The two values in a track section that describe a corner in an F1GP track are the curvature and the length.

The curvature value defines how tight a corner is.

The allowed curvature value for a corner goes from -32,768 to 32,768, where a positive value indicates a right-hand corner, and a negative value indicates a left-hand turn. A value of 0 thus means that the section is a straight.

The curvature value is converted to indicate the length of the radius of an imagined circle on the inside of the corner, like this: In these two examples, the first corner has a smaller curvature value for the individual corner sections, and is therefore not as tight as the following corner, which has a larger curvature value.

The radius for an imagined circle on the inside of the corner is calculated according to the following formula:

1 / (curvature * 2 * 𝜋 / 65536)

1 10,430.378350470453
256 40.743665431525208
512 20.371832715762604
1024 10.185916357881302
2048 5.0929581789406511
2731 3.8192524168694444
4096 2.5464790894703255
8192 1.2732395447351628
16,384 0.63661977236758138
32,768 0.31830988618379069

So as you can see, the larger the curvature value, the smaller the radius.

### Example: 90° corners

To create a 90° corner, the curvature multiplied by the length must be approximately 16,384.

In the first example, we have a 90° corner with three sections.
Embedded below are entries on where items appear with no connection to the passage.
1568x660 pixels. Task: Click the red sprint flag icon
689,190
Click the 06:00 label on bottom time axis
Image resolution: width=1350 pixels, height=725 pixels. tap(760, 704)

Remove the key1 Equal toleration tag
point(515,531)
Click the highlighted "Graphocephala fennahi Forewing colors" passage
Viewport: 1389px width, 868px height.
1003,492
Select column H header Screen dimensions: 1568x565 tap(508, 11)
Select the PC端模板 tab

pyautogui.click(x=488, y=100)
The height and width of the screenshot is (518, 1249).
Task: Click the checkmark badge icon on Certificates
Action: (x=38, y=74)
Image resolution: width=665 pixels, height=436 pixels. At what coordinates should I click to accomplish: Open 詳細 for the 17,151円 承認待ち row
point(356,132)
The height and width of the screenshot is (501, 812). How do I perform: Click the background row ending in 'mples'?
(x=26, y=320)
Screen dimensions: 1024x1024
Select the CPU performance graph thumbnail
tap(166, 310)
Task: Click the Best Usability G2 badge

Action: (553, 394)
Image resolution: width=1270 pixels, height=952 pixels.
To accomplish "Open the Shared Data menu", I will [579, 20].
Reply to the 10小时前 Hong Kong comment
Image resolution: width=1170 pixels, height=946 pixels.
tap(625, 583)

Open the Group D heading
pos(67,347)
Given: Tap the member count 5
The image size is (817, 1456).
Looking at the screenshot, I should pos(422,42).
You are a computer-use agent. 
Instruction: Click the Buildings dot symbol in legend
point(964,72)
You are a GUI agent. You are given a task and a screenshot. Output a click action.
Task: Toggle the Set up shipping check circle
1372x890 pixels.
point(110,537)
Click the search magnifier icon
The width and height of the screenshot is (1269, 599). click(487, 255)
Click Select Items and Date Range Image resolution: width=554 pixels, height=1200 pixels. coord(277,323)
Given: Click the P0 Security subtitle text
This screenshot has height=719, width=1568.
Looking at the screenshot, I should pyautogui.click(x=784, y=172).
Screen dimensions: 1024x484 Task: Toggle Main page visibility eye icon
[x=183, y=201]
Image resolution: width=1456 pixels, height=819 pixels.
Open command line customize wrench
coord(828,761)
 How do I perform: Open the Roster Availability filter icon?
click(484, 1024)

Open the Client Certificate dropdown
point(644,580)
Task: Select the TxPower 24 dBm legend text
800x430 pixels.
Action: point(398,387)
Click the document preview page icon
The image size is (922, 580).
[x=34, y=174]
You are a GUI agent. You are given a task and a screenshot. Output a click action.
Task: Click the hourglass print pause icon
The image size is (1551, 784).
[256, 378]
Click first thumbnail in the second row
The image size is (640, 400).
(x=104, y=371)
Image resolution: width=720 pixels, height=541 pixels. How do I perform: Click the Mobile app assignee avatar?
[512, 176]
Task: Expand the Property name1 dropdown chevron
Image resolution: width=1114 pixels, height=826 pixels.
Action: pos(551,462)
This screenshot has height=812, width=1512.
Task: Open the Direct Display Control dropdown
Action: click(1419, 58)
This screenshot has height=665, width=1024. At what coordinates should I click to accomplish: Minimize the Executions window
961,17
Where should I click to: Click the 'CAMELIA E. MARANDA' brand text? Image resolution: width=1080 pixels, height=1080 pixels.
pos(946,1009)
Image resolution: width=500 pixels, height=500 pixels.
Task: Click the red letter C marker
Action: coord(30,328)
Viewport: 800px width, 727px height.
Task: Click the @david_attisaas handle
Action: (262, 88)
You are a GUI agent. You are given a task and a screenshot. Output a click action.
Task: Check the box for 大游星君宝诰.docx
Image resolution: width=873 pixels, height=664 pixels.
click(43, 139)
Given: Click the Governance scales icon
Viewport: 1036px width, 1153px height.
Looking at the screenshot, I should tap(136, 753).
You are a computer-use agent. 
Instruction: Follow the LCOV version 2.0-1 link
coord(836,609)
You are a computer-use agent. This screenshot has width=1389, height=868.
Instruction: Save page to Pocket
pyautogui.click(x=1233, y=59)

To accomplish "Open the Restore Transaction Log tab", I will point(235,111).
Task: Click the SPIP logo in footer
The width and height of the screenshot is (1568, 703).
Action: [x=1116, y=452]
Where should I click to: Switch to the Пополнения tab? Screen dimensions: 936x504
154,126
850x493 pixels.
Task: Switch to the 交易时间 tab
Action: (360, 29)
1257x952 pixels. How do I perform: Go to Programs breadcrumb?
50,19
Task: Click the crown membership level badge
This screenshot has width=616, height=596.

In this case, the curvature value for each section is 910, and the length of each section is 6.

This gives us the following calculation: 910 x 6 x 3 = 16,380.

In the next example, we have another 90° corner with three sections, but the corner is noticably tighter. The curvature value for these sections is larger than the previous one, 2,730, but the length is lower, at 2 each.

This gives us the following calculation: 2,730 x 2 x 3 = 16,380.

So, as you can see, the total value for each corner is the same but by adjusting the curvature and length values differently, the corners are tighter or wider.